• SUPPLIED RECORDS
◆ ◆ ◆ ◆

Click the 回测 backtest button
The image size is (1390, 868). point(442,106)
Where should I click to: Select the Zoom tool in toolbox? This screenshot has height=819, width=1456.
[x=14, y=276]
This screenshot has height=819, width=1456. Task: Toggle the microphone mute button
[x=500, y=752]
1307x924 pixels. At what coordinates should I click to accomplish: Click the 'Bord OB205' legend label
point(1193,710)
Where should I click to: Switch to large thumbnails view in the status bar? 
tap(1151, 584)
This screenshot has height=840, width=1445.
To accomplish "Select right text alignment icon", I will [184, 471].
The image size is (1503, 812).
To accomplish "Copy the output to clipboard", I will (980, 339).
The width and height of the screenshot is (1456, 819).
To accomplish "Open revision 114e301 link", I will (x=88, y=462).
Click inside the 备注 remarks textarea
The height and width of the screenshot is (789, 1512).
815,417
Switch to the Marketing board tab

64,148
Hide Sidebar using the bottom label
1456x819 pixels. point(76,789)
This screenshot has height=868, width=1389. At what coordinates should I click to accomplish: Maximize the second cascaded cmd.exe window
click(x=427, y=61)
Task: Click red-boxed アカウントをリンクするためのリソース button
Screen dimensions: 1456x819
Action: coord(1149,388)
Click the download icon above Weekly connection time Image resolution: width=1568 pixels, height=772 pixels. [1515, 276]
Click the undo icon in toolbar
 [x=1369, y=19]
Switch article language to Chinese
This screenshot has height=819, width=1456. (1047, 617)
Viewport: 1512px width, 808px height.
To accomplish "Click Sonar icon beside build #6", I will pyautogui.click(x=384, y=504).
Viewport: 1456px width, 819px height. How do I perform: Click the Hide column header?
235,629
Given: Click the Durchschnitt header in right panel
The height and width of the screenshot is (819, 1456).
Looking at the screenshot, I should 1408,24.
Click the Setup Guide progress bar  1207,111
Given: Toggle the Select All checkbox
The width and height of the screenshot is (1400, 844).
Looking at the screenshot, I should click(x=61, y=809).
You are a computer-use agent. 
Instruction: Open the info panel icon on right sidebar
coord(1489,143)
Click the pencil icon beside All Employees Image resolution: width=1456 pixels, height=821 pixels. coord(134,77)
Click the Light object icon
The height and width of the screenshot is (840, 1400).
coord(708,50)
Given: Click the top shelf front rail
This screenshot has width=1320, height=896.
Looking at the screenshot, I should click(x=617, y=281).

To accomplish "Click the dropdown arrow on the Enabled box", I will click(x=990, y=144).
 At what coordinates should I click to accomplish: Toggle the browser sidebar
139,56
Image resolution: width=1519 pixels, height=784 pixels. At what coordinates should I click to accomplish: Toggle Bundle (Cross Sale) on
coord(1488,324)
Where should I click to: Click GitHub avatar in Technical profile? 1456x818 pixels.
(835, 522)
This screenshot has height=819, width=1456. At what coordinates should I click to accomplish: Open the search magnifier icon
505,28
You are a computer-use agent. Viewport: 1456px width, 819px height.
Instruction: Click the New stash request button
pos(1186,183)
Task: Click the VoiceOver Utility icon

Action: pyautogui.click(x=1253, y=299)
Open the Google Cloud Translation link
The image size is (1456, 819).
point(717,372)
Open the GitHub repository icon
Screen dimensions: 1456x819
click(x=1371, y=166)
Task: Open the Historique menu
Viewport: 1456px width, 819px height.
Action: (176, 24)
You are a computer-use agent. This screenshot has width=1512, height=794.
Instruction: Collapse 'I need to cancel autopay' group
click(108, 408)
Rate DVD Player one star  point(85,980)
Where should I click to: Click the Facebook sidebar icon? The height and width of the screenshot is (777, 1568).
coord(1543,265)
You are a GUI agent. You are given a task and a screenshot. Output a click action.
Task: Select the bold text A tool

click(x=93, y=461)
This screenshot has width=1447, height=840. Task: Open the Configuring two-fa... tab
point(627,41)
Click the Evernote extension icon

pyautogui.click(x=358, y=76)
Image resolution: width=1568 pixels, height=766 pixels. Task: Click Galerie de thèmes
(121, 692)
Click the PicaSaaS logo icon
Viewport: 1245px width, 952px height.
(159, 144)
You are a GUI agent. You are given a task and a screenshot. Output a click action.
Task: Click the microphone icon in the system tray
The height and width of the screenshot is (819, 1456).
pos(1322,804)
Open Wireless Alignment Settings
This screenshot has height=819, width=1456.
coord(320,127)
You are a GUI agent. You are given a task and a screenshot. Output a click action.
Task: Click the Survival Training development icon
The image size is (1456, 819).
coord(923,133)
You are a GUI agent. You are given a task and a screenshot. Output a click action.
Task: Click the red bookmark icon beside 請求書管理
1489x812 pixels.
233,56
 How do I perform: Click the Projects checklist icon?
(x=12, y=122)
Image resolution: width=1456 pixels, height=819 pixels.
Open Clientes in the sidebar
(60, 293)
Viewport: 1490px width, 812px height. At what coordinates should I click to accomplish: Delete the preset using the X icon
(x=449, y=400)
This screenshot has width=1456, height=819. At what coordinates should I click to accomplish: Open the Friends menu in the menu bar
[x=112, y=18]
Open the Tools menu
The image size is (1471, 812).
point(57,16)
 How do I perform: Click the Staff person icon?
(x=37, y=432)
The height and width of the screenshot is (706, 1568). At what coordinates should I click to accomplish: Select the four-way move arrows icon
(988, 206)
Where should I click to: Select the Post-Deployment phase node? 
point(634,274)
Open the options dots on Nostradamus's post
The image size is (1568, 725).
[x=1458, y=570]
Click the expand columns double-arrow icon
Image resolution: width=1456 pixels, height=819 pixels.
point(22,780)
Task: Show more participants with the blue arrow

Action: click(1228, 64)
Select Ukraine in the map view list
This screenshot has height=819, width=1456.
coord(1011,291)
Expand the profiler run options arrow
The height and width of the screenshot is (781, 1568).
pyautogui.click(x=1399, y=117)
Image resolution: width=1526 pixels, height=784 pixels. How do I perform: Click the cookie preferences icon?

◆ ◆ ◆ ◆

• TO DO
Check every line of the data above for the string "options", and copy those that have it.

• TASK SOLUTION
Open the options dots on Nostradamus's post
Expand the profiler run options arrow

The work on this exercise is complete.